Parmi les mesures d'économie, il a cité des coupes de 2,10 milliards dans les budgets des institutions locales, régionales, et des ministères, dont 400 millions au seul ministère de la Défense. Ces institutions ont 60 jours pour décider comment opérer ces coupes "intelligemment", faute de quoi c'est le gouvernement qui s'en chargera, a-t-il averti.

L'Etat italien entend également récupérer 900 millions grâce à des mesures de "sobriété" dans le secteur public.

M. Renzi s'est ainsi attardé sur la vente d'une partie du parc automobile public -limité à cinq voitures de fonction par ministère-, l'abolition des tarifs postaux préférentiels pour les partis politiques pendant la campagne électorale, l'arrêt du "gaspillage d'espace" dans les bureaux publics, avec l'obligation de réduire ceux-ci de 44 m2 en moyenne à 24 m2 par employé.

Il a rappelé la limitation à 240.000 euros annuels des salaires des dirigeants d'entreprises publiques et confirmé la suppression des provinces -échelon administratif entre les communes et les régions- dont il espère récolter 100 millions.

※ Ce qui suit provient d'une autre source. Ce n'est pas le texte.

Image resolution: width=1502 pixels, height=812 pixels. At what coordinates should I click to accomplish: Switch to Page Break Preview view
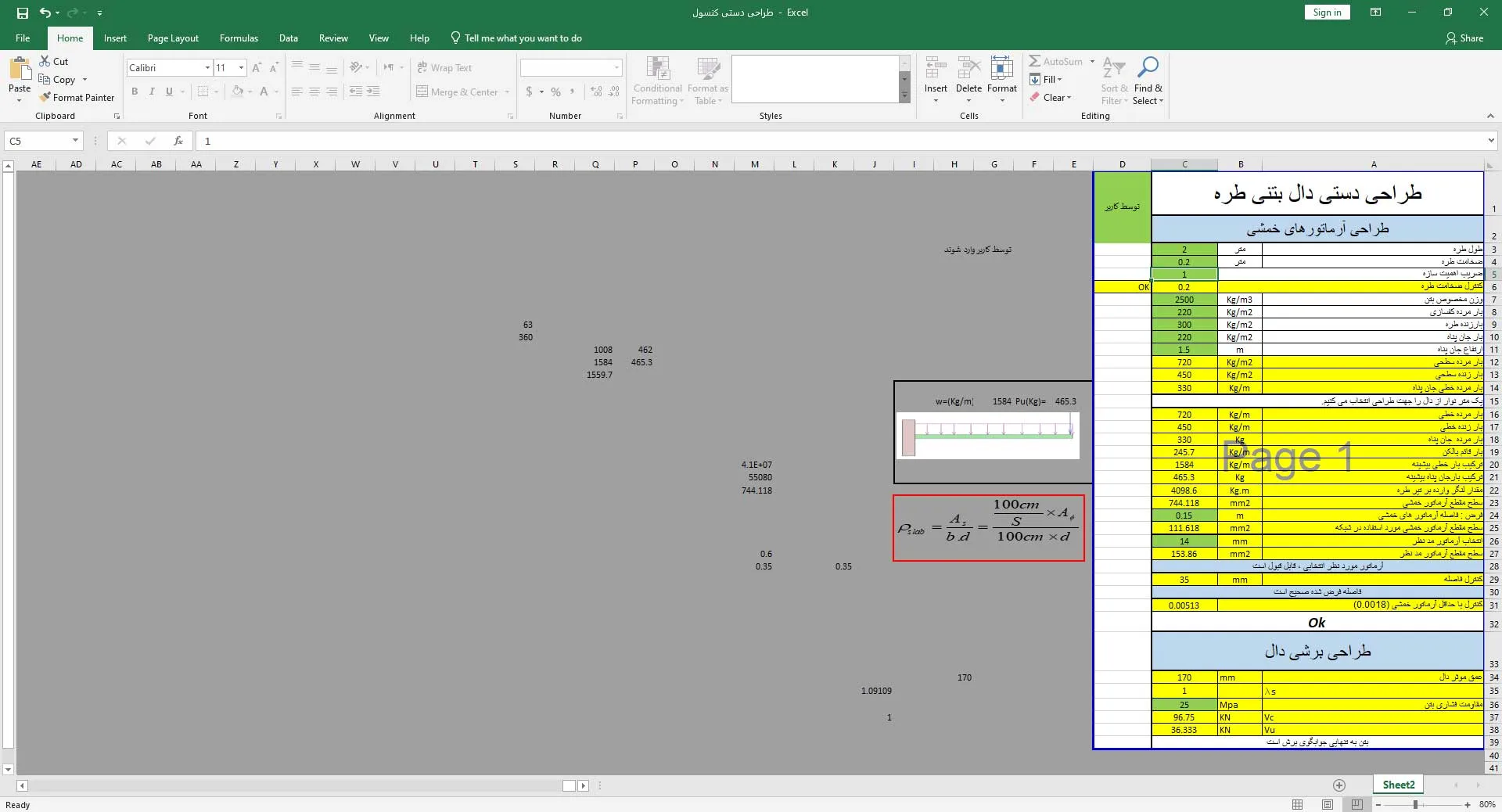point(1356,804)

Le gouvernement entend récupérer 300 millions avec la lutte contre l'évasion fiscale et va obliger les autorités à publier leurs dépenses en ligne. "C'est une Italie plus simple", a estimé M. Renzi.

"C'est une révolution structurelle", a expliqué son ministre de l'Economie, Pier Carlo Padoan. "Si nous faisons les comptes non seulement sur la couverture des dépenses mais en pensant aux impacts sur le PIB, il y a un ajustement structurel positif", a-t-il estimé, misant sur "une croissance plus robuste".

Forza Italia, le parti de Silvio Berlusconi (droite, opposition), a estimé que M. Renzi "vendait du vent et récolterait la tempête lorsque la Commission européenne ferait connaître sa réponse" à la demande de l'Italie de reporter à 2016 le retour à l'équilibre budgétaire, a déclaré l'un de ses responsables, Osvaldo Napoli.

Le Parti démocrate (PD, centre gauche), parti de M. Renzi, s'est pour sa part félicité que le gouvernement "tienne sa parole, redonnant crédibilité à la politique".

Pour Tito Boeri, économiste à la prestigieuse université milanaise Bocconi, "il s'agit de mesures timides et temporaires, même si le gouvernement les souhaite structurelles", mais elles visent à "appliquer le plus possible les promesses faites le 12 mars" par M. Renzi, peu après son arrivée à la tête du gouvernement.